Only about 10 to 12 percent of the nation's blind population are able to read Braille, and some advocates are worried that the nearly 200-year-old system of writing for the visually impaired could be on its way out.
Michael Cush was born with vision loss and learned Braille when he was a child, but he hardly uses it now.
"It's just not practical in my day-to-day life, mainly because it is very laborious and expensive to produce and also it is not very portable," says Cush.
About 90 percent of the visually impaired cannot read or write Braille at all. In addition to Cush's rationale, the reasons vary from advances in voice technology to more Americans losing their sight later in life.
The six-dot system was created by Louis Braille, a blind Frenchman, in 1825. Instructors like Audrey Schading at the Jewish Guild For The Blind support new technology, but say Braille should never be replaced, because not knowing it is akin to being illiterate.
"Some people learn it and then they choose to use it a lot. Some people use it not as much. At least they had the opportunity and the chance," says Schading. "To deny anyone that really hurts my soul."
Her students say knowing the skill is crucial to leading independent lives.
"It's very important for me to be here to learn Braille, to be able to talk to people, to communicate, to be able to read my Bible," says Braille student Jodelle Ojasmar. "Because it's a challenge when I go to church.

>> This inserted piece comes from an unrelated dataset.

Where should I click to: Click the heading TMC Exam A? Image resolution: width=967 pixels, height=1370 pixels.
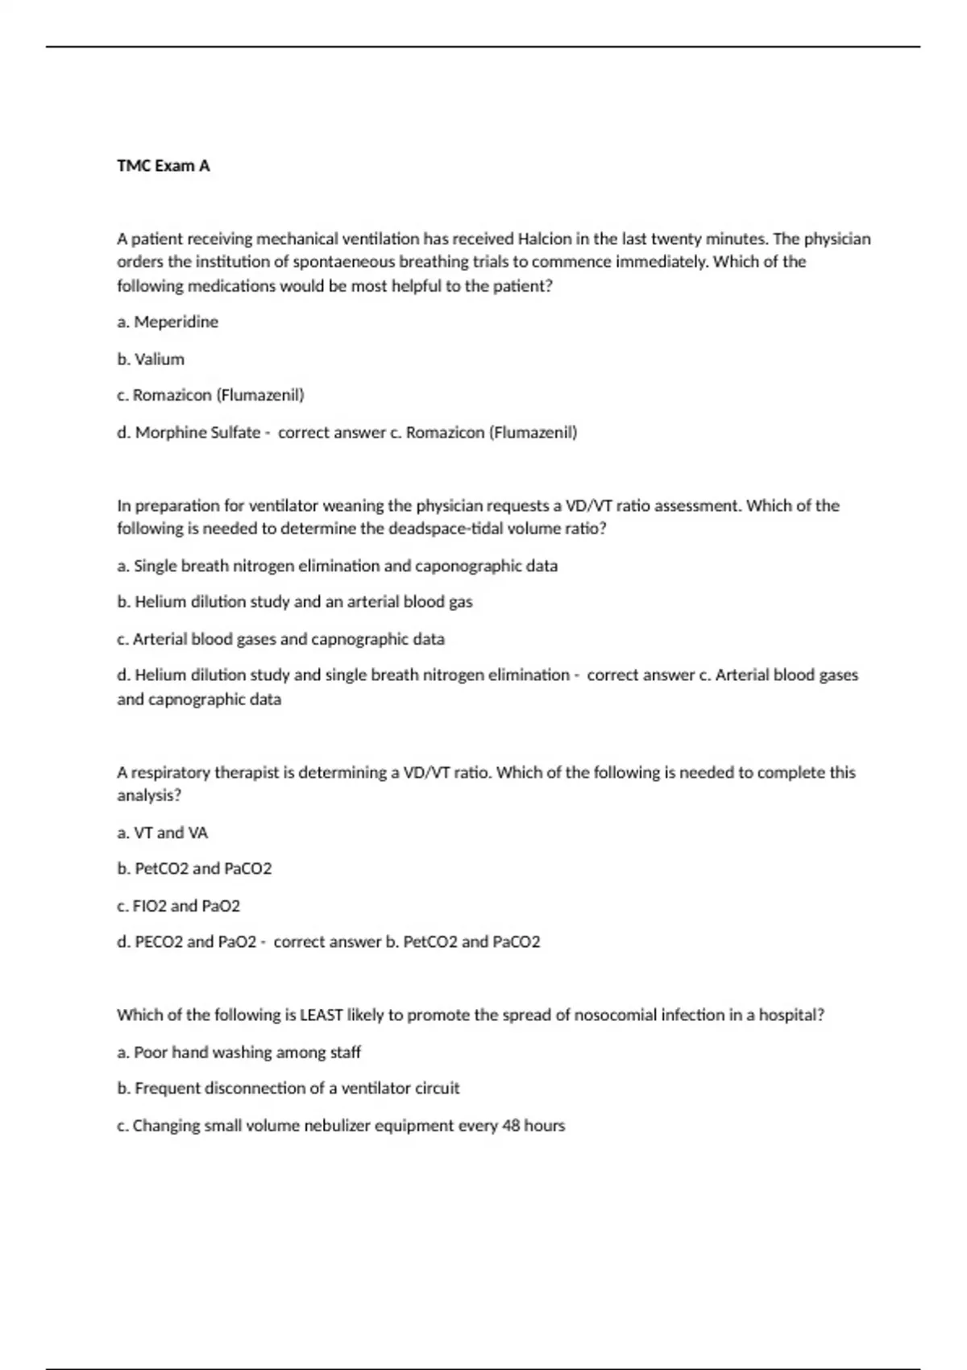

They give me a verse, I can't read it."
One of the big challenges for some older adults who may lose their vision later in life is that they might not have the same tactile senses where they can really feel the Braille embossments. A simple solution here is switching from paper to plastic like this that can make a difference.
Equipment like Braille notetakers and other practice tools also help. In some cases, special smartphone display screens are also available, showing how electronic advances and Braille can work together instead of canceling one or the other out.
Schading says efforts are ongoing with entities like New York's Commission For The Blind to make access to Braille more affordable.
The guild is also working with colleges and universities to make sure more people are trained to teach it.